The CAMRADATA Climate Transition Roundtable took place virtually in London on 19th May 2022.
Caroline Le Meaux (Head of engagement and voting, Amundi Asset Management)
Josh Palmer (Head of sustainable credit research, WTW)
Keith Scott (Director, LawDeb)
Cadi Thomas (Head of ESG research, Isio)
Dr Stephen Porter CFA, PhD (Responsible investment lead, Scottish Widows)
John Cook (Senior vice president, Mackenzie Investments)
Padmesh Shukla CFA (Chief investment officer, Transport for London pension fund)
For more information about CAMRADATA’s previous whitepapers and to become involved in future roundtables please contact [email protected]
The resurgence of fossil fuel prices and the value of companies that produce them is a reminder that decarbonisation will not be a straight path. In the first quarter of this year alone, Oil & Gas as a sector of the S&P500 appreciated 39%. A very different story to the sector’s weak performance over the previous decade, which spurred the development and implementation of Low-Carbon investment products.
Given the recent turnaround in the value of fossil-fuel companies, the CAMRADATA Climate Transition roundtable 2022 began by asking panellists whether they had raised or reviewed their exposure, or those of their clients, to the energy sector over the past 18 months.
Caroline Le Meaux, global head of ESG research, voting and engagement at Amundi, said that that every portfolio manager was free to allocate as they saw fit within the firmwide ESG policy. This includes a commitment by Amundi last year to avoid the worst hydrocarbon producers [it will divest from those firms deriving more than 30% of revenue from unconventional methods such as tar sands]. Le Meaux said that commitment was being realised this year regardless of market movements.

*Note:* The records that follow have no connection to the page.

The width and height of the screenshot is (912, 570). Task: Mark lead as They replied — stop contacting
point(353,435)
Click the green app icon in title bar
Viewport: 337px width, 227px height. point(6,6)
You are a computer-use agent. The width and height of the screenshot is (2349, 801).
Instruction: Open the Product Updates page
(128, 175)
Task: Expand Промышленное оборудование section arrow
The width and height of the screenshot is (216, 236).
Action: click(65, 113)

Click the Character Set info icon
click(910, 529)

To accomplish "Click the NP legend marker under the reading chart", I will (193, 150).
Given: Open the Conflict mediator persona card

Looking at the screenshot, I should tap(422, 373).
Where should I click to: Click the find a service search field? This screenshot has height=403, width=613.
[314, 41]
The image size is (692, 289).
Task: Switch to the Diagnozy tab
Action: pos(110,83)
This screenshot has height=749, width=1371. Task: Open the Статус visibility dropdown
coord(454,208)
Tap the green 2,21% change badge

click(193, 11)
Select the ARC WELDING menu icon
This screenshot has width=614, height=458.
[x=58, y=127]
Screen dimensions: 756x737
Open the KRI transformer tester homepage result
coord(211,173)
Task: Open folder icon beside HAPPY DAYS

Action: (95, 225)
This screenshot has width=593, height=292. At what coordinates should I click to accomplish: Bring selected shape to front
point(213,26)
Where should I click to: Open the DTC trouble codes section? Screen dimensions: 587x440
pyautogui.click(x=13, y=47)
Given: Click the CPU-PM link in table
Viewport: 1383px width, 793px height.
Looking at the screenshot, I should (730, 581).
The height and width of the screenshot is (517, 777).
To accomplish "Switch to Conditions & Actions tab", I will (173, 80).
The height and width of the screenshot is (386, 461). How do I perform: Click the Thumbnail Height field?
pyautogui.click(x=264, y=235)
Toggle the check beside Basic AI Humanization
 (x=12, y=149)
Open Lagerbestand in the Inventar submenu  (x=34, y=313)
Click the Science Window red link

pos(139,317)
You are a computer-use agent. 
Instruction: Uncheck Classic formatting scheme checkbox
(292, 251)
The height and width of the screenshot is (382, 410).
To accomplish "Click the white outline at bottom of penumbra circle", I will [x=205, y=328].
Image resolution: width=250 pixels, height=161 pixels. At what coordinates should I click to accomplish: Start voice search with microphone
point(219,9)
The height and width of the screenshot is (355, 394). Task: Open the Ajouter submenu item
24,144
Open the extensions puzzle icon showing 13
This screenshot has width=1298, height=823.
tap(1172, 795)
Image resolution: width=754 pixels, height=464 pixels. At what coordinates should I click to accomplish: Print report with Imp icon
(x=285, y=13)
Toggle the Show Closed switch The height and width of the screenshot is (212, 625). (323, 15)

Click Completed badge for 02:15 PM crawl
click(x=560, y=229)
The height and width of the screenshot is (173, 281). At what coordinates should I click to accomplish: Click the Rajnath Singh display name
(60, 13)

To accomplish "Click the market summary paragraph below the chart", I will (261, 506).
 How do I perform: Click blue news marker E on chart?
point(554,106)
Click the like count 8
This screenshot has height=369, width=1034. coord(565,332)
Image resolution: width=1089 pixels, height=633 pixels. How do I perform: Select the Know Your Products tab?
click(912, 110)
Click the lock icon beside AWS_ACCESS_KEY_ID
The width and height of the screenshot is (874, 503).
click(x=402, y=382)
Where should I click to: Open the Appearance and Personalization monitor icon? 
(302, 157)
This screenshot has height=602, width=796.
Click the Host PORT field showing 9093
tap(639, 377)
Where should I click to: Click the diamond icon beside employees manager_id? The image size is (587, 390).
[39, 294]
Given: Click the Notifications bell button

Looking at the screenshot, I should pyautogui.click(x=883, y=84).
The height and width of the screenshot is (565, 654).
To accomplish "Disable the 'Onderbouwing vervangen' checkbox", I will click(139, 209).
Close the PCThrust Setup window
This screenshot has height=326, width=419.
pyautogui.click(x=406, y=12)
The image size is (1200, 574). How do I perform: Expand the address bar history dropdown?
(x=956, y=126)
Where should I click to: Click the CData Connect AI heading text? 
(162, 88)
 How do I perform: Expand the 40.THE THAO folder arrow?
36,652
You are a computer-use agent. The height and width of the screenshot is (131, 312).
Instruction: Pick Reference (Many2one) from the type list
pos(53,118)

Keith Scott, an independent trustee to five UK pension plans, said that several had already opted for Low-Carbon-tilted strategies. Their exposure to energy had fallen in terms of allocation but due to market price increases in the energy sector overall, exposure had not changed dramatically.Stephen Porter, Responsible Investment Lead at Scottish Widows, gave a similar report. He said that as a universal owner, with a mixture of passive and active equity exposure, change to oil and gas was probably neutral in aggregate.
John Cook, portfolio manager of the Mackenzie Environmental Equities Strategy, said it doesn’t invest in fossil fuel producers. However, he warned that there had to be greater capex not just in renewables but in fossil fuel companies too in order to achieve decarbonisation. “We believe the world needs some amount of oil and gas to transition smoothly,” he said. “Fanatical Low-Carbon tilts won’t get us where we need to go. They actually drive capital away from solutions.”
Padmesh Shukla, chief investment officer for the £14bn TFL Pension Fund, said that its exposure to fossil fuels, like many other pension funds, may have gone up marginally because of exceptional performance of the oil, gas and materials sector over the last 12 months and not because of any new allocation. The war in Ukraine has further exacerbated this trend. On the positive side, however, exposure continues to fall versus the Fund’s benchmark, but commodities in general have been hugely diversifying and supportive in this inflationary period. “We have a Net-Zero commitment with a strong focus on engagement, and divestment as a last-resort strategy, with the exception of coal,” said Shukla.
Cadi Thomas, head of ESG at pension fund consultancy, Isio, made a similar point. “Our clients don’t typically take sector bets. The asset managers they appoint will usually focus on picking companies with good transition plans rather than complete disinvestment.”
Josh Palmer, head of sustainable credit research at WTW, a global investor consultancy and fiduciary manager, agreed that the focus was on issuers with credible transition plans. He noted that emissions in monitored portfolios had risen as the world economy reopened after Covid-19.
This had led to interesting conversations with credit managers. Palmer gave the example of one credit manager’s portfolio in which 85% of emissions were created by just four companies. “What would happen if those four were excluded? The irony is that both quality and yield would have risen,” claimed Palmer. That is not the whole story, however. Assessing transition risk is complex and much depends on timescales. Palmer explained that one of the four was a transition play, a geothermic smelter in Iceland, supplying aluminium. So cheap energy and carbon-free energy but with extra shipping costs (the essential materials for aluminium such as bauxite are not found on Iceland).